[Collected data entries]

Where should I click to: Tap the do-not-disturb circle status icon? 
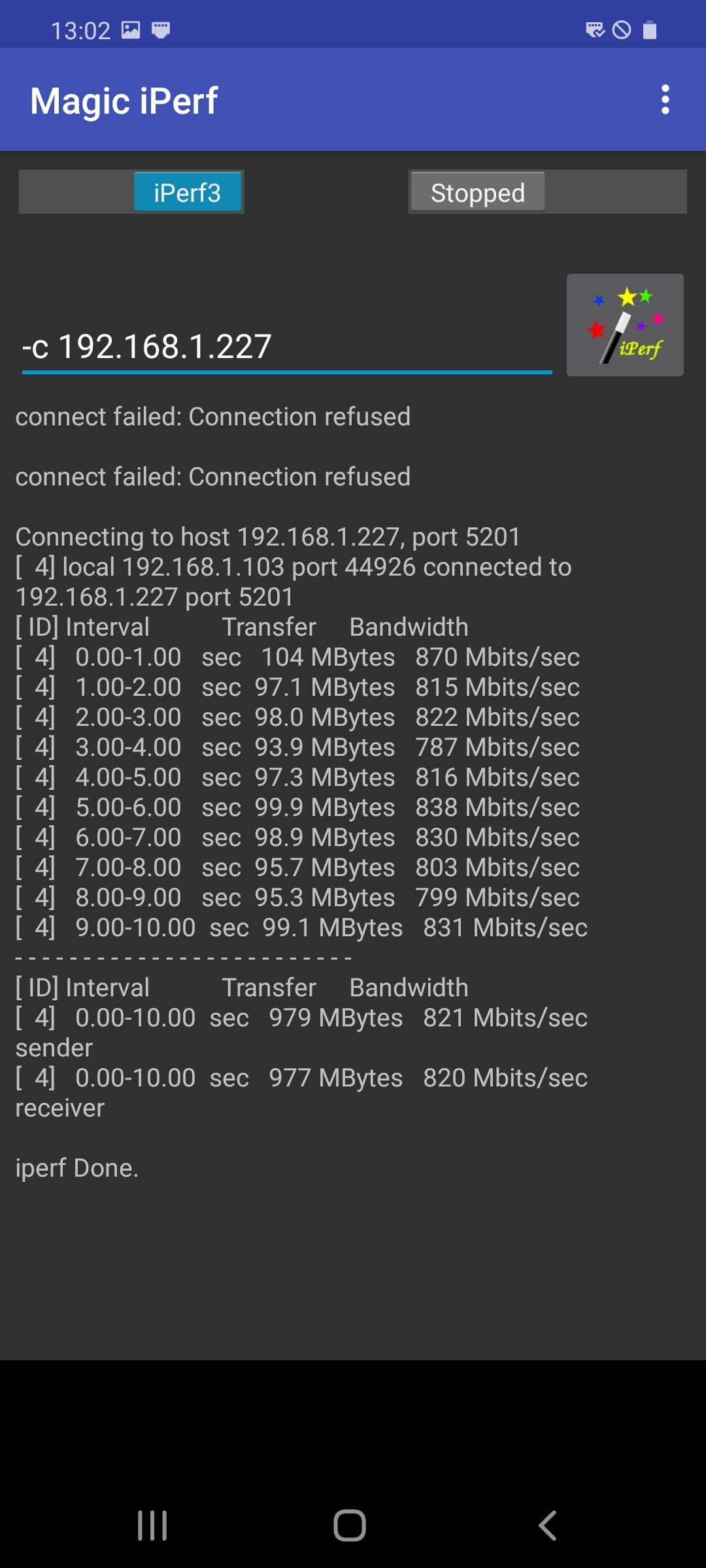pos(622,30)
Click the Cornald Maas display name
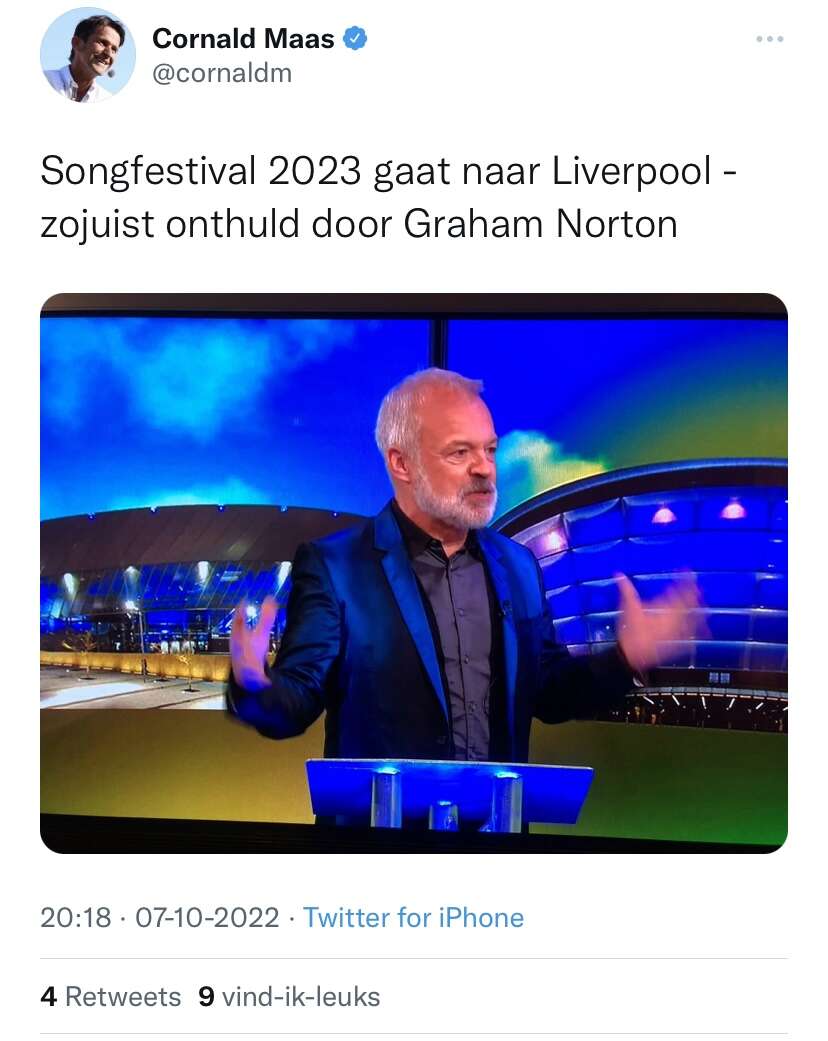This screenshot has height=1041, width=828. (x=244, y=39)
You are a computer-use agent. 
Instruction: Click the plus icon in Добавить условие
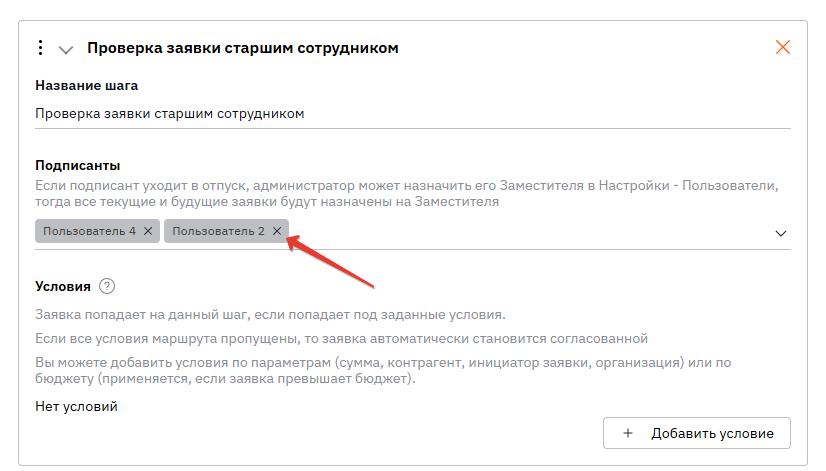pos(628,433)
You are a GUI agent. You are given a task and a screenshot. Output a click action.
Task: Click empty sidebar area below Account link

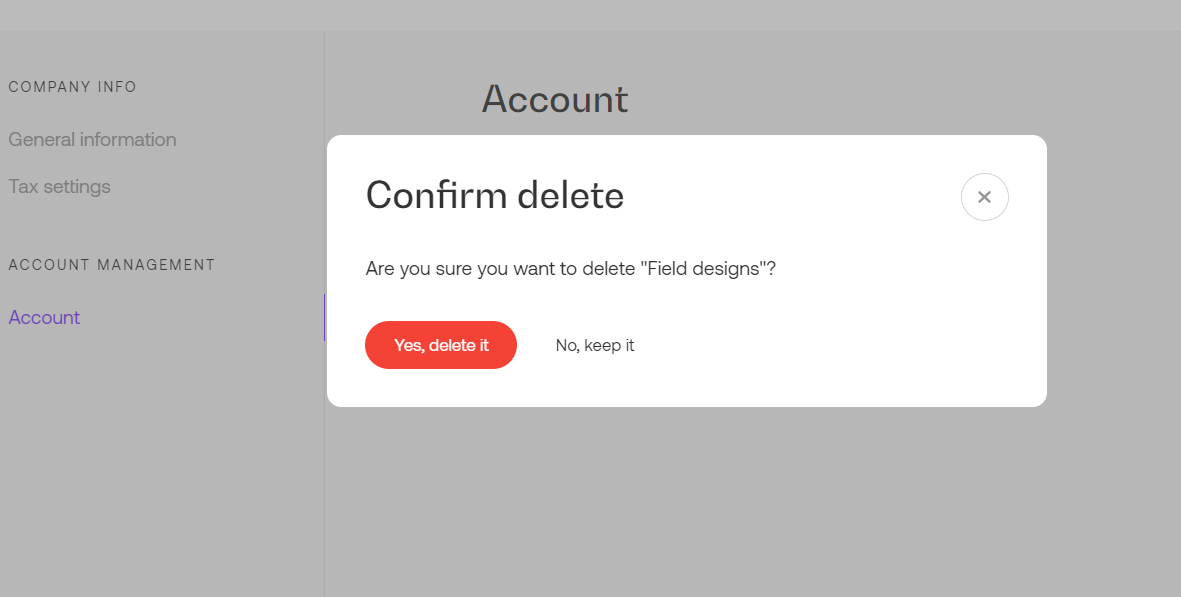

Aim of the task:
Your output should be the full set of entries above, restated word for word and free of pictures.

Task answer:
Where should I click to: Tap the do-not-disturb circle status icon? 
pos(622,30)
Click the Cornald Maas display name
This screenshot has height=1041, width=828. (x=244, y=39)
You are a computer-use agent. 
Instruction: Click the plus icon in Добавить условие
pos(628,433)
You are a GUI agent. You are given a task and a screenshot. Output a click action.
Task: Click empty sidebar area below Account link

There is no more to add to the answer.